WHAT IS NEEDED: Format each line of the listing below as a JSON list of strings, with one string per line and no entries for blank lines.

Data for locating visible targets:
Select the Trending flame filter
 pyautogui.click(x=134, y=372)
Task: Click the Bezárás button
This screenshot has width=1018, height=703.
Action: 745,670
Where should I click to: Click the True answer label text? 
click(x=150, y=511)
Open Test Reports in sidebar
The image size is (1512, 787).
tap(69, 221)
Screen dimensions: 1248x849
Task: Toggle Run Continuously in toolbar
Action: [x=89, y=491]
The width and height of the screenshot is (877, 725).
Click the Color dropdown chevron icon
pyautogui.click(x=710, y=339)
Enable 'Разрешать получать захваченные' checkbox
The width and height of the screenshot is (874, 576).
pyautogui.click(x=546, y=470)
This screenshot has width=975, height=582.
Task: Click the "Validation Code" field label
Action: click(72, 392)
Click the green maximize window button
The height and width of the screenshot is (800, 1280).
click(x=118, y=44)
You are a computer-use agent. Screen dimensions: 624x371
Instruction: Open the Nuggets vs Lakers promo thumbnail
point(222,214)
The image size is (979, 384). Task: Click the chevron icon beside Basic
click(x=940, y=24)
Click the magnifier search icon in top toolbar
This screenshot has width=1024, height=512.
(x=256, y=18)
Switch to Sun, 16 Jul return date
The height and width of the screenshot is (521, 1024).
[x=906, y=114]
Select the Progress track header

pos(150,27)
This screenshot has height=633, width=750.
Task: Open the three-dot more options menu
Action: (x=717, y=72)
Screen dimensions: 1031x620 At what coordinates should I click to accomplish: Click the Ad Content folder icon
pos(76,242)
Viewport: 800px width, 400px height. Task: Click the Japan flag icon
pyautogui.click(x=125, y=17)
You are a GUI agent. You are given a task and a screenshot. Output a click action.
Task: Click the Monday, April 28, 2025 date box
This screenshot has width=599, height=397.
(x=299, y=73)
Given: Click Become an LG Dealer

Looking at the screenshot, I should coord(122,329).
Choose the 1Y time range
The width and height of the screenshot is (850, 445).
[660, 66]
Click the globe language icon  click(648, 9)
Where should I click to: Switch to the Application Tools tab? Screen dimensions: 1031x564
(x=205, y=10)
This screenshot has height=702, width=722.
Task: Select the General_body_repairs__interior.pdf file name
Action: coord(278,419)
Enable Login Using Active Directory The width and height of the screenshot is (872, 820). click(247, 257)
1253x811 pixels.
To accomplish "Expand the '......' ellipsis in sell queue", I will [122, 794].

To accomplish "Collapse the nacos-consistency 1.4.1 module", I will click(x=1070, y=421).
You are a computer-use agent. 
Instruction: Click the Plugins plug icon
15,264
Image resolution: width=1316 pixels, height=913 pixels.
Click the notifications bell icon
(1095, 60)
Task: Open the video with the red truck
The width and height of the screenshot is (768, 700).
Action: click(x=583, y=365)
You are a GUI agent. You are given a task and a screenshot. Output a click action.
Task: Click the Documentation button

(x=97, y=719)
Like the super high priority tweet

RESPONSE TO THIS TASK:
[
  "Select the Trending flame filter",
  " pyautogui.click(x=134, y=372)",
  "Task: Click the Bezárás button",
  "This screenshot has width=1018, height=703.",
  "Action: 745,670",
  "Where should I click to: Click the True answer label text? ",
  "click(x=150, y=511)",
  "Open Test Reports in sidebar",
  "The image size is (1512, 787).",
  "tap(69, 221)",
  "Screen dimensions: 1248x849",
  "Task: Toggle Run Continuously in toolbar",
  "Action: [x=89, y=491]",
  "The width and height of the screenshot is (877, 725).",
  "Click the Color dropdown chevron icon",
  "pyautogui.click(x=710, y=339)",
  "Enable 'Разрешать получать захваченные' checkbox",
  "The width and height of the screenshot is (874, 576).",
  "pyautogui.click(x=546, y=470)",
  "This screenshot has width=975, height=582.",
  "Task: Click the \"Validation Code\" field label",
  "Action: click(72, 392)",
  "Click the green maximize window button",
  "The height and width of the screenshot is (800, 1280).",
  "click(x=118, y=44)",
  "You are a computer-use agent. Screen dimensions: 624x371",
  "Instruction: Open the Nuggets vs Lakers promo thumbnail",
  "point(222,214)",
  "The image size is (979, 384). Task: Click the chevron icon beside Basic",
  "click(x=940, y=24)",
  "Click the magnifier search icon in top toolbar",
  "This screenshot has width=1024, height=512.",
  "(x=256, y=18)",
  "Switch to Sun, 16 Jul return date",
  "The height and width of the screenshot is (521, 1024).",
  "[x=906, y=114]",
  "Select the Progress track header",
  "pos(150,27)",
  "This screenshot has height=633, width=750.",
  "Task: Open the three-dot more options menu",
  "Action: (x=717, y=72)",
  "Screen dimensions: 1031x620 At what coordinates should I click to accomplish: Click the Ad Content folder icon",
  "pos(76,242)",
  "Viewport: 800px width, 400px height. Task: Click the Japan flag icon",
  "pyautogui.click(x=125, y=17)",
  "You are a GUI agent. You are given a task and a screenshot. Output a click action.",
  "Task: Click the Monday, April 28, 2025 date box",
  "This screenshot has width=599, height=397.",
  "(x=299, y=73)",
  "Given: Click Become an LG Dealer",
  "Looking at the screenshot, I should coord(122,329).",
  "Choose the 1Y time range",
  "The width and height of the screenshot is (850, 445).",
  "[660, 66]",
  "Click the globe language icon  click(648, 9)",
  "Where should I click to: Switch to the Application Tools tab? Screen dimensions: 1031x564",
  "(x=205, y=10)",
  "This screenshot has height=702, width=722.",
  "Task: Select the General_body_repairs__interior.pdf file name",
  "Action: coord(278,419)",
  "Enable Login Using Active Directory The width and height of the screenshot is (872, 820). click(247, 257)",
  "1253x811 pixels.",
  "To accomplish \"Expand the '......' ellipsis in sell queue\", I will [122, 794].",
  "To accomplish \"Collapse the nacos-consistency 1.4.1 module\", I will click(x=1070, y=421).",
  "You are a computer-use agent. ",
  "Instruction: Click the Plugins plug icon",
  "15,264",
  "Image resolution: width=1316 pixels, height=913 pixels.",
  "Click the notifications bell icon",
  "(1095, 60)",
  "Task: Open the video with the red truck",
  "The width and height of the screenshot is (768, 700).",
  "Action: click(x=583, y=365)",
  "You are a GUI agent. You are given a task and a screenshot. Output a click action.",
  "Task: Click the Documentation button",
  "(x=97, y=719)",
  "Like the super high priority tweet"
]